I walked behind a trio of Lions fans on their way back to the train station. They were only blaming their own team, not us or referee Jeremy Simpson. Normally I would have indulged in a friendly chat with them but on this occasion I considered it wiser to keep my gob shut.
Which is probably why I’m available to make this comment.
Jim Davies says
Farke was accused by many last season and earlier this season, of not being tactically astute. However, yesterday he showed he is certainly capable of a Plan B. While Millwall made like-for-like substitutions, Farke switched to a 3-5-2, put Jordan Rhodes on up front with Pukki, and as a result we got the win.
It was nice to see that after Krul’s potentially disastrous mistake, one of the centre backs, not sure which at the time, clearly told him to keep,his head up and carry on. Great team spirit, and a no-blame culture.
I thought Tettey had a fantastic game, and played a real captain’s role. He was my man of the match, though it was a difficult choice. Any idea who has won the contract to put the lid back on the Carra?
Andy pearmain says
I chose this as my final match at Carrow Road before moving back to London (not too far from Millwall!). My son told me not to jinx it, and I was praying it couldn’t possibly be as bad as my one game of last season, the 0-0 v. Burton. Bloody hell! This was up there with the three or four really great games I’ve seen here, partly because Millwall genuinely tried to win it with good direct football (I thought their fans were fantastic too). Norwich’s patience was the most impressive part of their performance. I was really impressed with a) Leitner, a real class act, especially now the team is set up to give him the time and space to orchestrate things b) Pukki, who works the back line brilliantly but with real economy (not surprised he rarely gets injured) and c) Stieperman, who seems to find space and options to really hurt the opposition. But above all a truly fantastic game of football. I might even come again…

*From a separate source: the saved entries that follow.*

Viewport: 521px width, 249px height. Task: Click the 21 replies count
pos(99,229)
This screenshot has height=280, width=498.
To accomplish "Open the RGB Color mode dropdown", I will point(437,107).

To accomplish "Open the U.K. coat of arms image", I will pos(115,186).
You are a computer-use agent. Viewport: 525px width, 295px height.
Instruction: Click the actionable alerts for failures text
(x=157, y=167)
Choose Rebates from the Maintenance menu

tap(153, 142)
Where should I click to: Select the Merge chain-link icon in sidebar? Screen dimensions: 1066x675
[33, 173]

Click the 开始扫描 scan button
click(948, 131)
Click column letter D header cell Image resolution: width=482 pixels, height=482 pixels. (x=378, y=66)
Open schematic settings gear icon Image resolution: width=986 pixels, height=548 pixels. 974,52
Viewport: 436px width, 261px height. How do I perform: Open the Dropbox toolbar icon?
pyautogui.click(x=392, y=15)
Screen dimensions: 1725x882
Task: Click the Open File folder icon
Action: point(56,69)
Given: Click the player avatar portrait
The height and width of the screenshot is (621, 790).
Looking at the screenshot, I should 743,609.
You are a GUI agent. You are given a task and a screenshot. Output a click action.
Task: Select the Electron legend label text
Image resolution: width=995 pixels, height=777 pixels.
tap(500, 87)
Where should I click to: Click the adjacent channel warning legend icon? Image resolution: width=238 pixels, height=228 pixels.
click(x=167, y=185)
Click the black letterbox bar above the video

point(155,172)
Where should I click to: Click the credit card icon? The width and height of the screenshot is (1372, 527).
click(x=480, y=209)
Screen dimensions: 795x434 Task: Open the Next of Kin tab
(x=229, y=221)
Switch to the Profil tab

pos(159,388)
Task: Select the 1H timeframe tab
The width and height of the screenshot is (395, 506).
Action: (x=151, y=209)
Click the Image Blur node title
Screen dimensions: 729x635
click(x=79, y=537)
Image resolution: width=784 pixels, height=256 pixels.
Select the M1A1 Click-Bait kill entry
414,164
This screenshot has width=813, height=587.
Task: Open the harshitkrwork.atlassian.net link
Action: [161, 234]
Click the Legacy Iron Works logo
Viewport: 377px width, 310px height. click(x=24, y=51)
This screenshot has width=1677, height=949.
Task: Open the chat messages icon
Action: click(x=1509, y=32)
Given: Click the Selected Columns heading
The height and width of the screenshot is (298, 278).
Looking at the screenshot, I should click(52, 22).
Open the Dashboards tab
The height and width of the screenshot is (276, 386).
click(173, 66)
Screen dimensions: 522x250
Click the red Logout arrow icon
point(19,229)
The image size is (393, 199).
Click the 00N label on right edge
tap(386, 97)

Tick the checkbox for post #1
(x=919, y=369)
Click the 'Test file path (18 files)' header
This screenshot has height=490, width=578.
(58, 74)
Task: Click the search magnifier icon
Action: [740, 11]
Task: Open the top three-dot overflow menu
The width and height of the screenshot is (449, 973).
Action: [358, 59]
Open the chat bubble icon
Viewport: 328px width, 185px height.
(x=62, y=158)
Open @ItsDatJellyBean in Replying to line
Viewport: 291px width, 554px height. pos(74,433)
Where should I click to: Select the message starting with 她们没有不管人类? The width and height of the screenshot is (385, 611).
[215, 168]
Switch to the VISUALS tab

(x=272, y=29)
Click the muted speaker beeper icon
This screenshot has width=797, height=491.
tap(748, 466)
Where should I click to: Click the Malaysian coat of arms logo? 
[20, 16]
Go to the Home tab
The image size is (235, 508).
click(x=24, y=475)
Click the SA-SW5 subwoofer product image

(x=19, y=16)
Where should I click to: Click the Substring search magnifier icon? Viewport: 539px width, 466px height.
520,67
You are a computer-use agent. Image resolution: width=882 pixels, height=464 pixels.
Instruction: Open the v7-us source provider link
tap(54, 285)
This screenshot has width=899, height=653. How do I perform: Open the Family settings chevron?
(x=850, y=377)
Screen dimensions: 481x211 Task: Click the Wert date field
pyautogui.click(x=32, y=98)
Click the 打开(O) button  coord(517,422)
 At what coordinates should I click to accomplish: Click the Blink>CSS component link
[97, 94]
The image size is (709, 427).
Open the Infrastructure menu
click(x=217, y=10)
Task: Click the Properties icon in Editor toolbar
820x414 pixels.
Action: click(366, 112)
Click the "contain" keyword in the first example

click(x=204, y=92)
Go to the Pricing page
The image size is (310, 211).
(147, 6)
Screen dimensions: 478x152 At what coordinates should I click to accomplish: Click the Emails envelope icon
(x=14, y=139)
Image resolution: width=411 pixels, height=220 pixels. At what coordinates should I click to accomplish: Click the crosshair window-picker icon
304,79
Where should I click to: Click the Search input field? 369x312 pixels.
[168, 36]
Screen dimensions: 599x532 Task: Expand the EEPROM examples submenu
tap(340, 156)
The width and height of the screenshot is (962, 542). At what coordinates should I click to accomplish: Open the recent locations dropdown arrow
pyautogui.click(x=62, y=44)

It certainly is gary 😉 It certainly is …..so happy for Farke and webber and the board really for making this all happen and what really makes me more happy than anything is the people here now are thinking about the clubs long term too . I cant think of too many people we had at the club who done that perhaps someone will tell me 🙂 But probably the most enjoyable season for a while we are Top and Ipswich Bottom and we in good hands the club is and you can feel it so long may it continue Ncfc we are a Team now .
Tony Brown says
For so many seasons we’ve lacked a player with an eye to split a defence, Lansbury, Pritchard, Maddison……. Now we have several PLUS in Pukki somebody to make those runs to connect. Rhodes is great if you can put it on his toe or create space when two up front, but Pukki is really, very impressive. Onwards and upwards!